Work to complete:
Print the part of the drilling budget transcript from "Despite the continuing" to "year term contract.".

** Start of Selection **

In 2009 the approved cap ex budget is $65 million, $50 million for drilling services and $15 million for production services. In addition, we have approximately $19 million of committed or planned capital expenditures at December 31, 2008 that will be funded in 2009 bringing the total to $84.5 million. We also expect to fund these expenditures from operating cash flow.

Despite the continuing difficulties in the credit markets, our balance sheet is solid and while we know current market conditions are going to impact our cash flow in 2009 we’re making every effort to adjust our business accordingly and bring our cost in to line with expected revenues. With that, I’ll turn it back over to Stacy.

Stacy Locke

I’d like to review a little bit more detail kind of our status on equipment and our capital expenditures. At the current time we have 70 land drilling rigs five of which are in Columbia and only one planned addition for 2009. That’s the second 1,500 horsepower electric rig that was approved under last year’s budget that will be delivering to Williston North Dakota in late March and that will begin operating probably in April under a three year term contract.

Switching to the production services side we currently have 74 work over rigs in our fleet. 12 of those rigs are currently stacked without crews, the others we are marketing. We have no planned additions for 2009 for work over units. The wireline fleet at 59 count today, we do plan to add two additional wirelined units in the first half of 2009. Fishing and rentals has approximately $15 million of equipment available and we’ll have $.5 million increase for fishing and rentals in 2009.

** End of Selection **
** Start of Record excerpts **

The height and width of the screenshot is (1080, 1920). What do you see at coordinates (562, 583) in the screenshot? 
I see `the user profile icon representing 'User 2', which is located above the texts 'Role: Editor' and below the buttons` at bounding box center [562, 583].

** End of Record excerpts **
** Start of Record excerpts **

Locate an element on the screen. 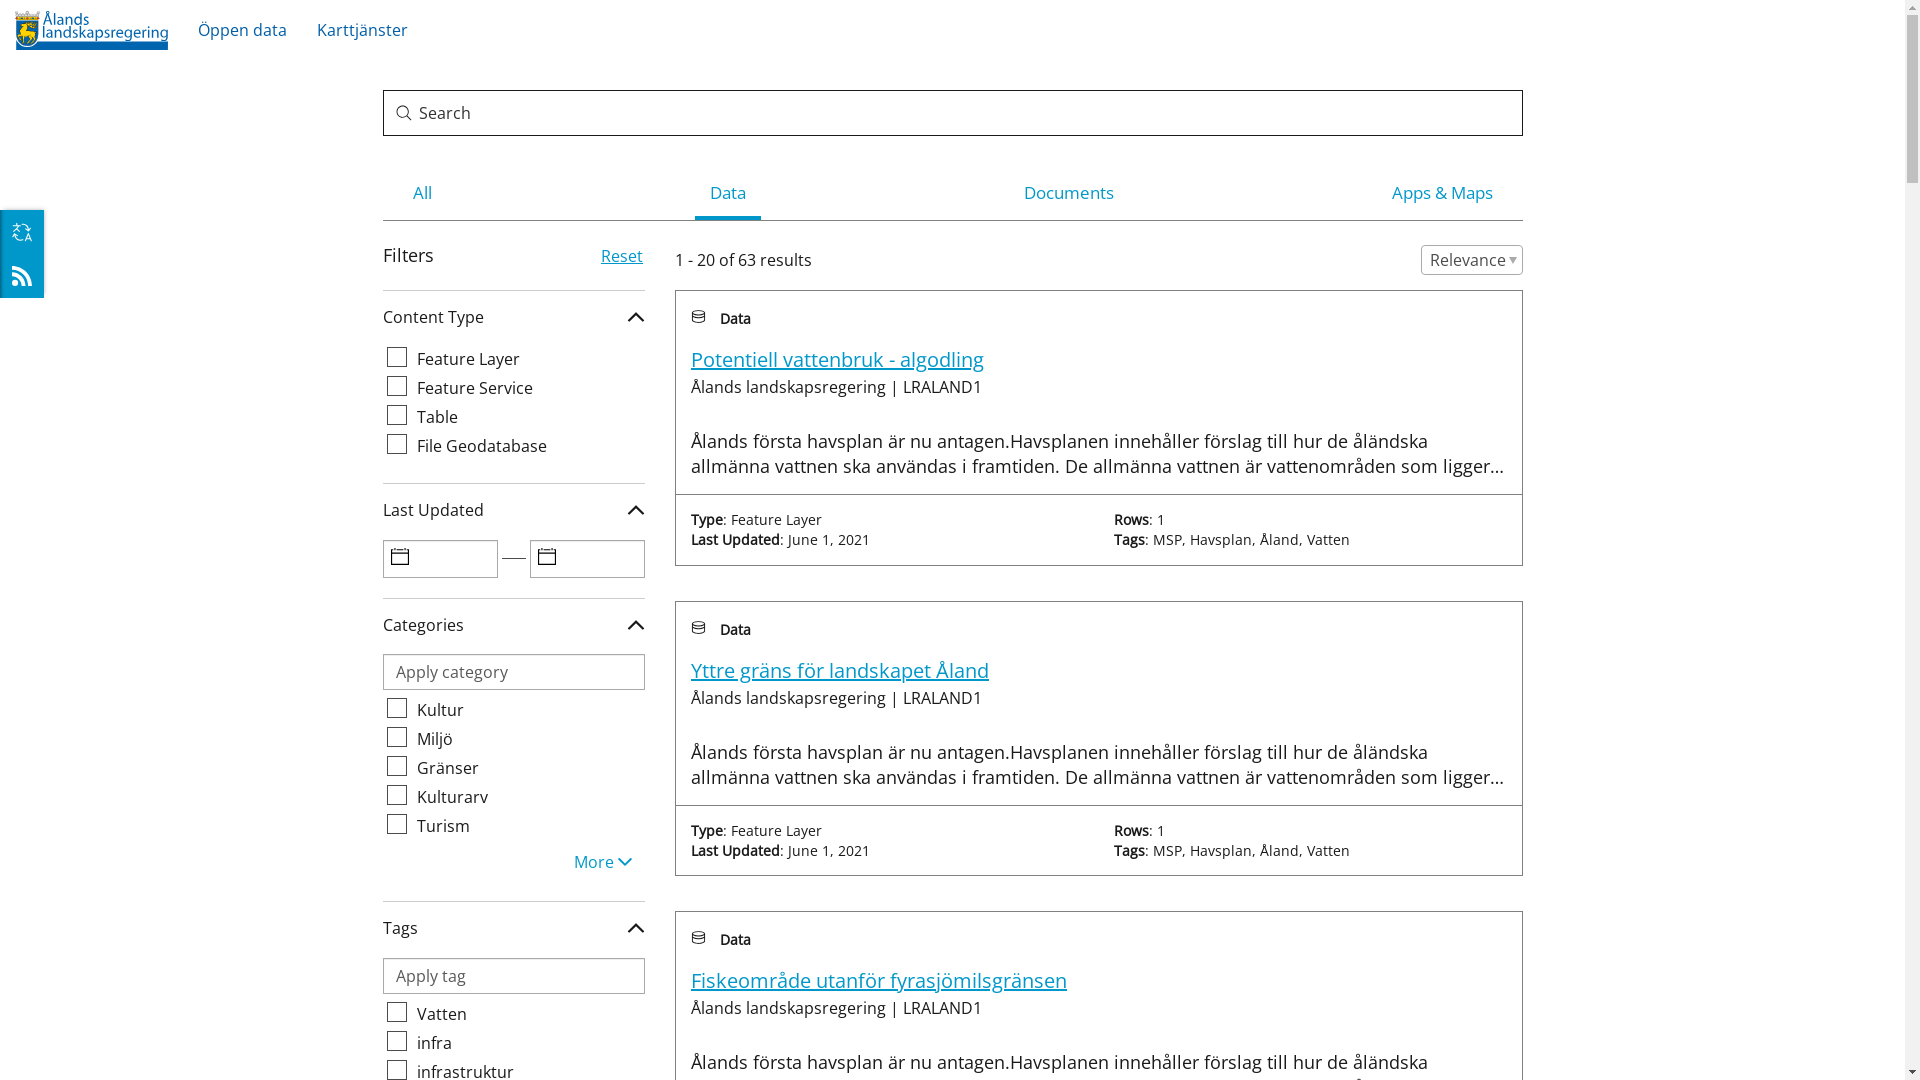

** End of Record excerpts **

Answer below:
Despite the continuing difficulties in the credit markets, our balance sheet is solid and while we know current market conditions are going to impact our cash flow in 2009 we’re making every effort to adjust our business accordingly and bring our cost in to line with expected revenues. With that, I’ll turn it back over to Stacy.

Stacy Locke

I’d like to review a little bit more detail kind of our status on equipment and our capital expenditures. At the current time we have 70 land drilling rigs five of which are in Columbia and only one planned addition for 2009. That’s the second 1,500 horsepower electric rig that was approved under last year’s budget that will be delivering to Williston North Dakota in late March and that will begin operating probably in April under a three year term contract.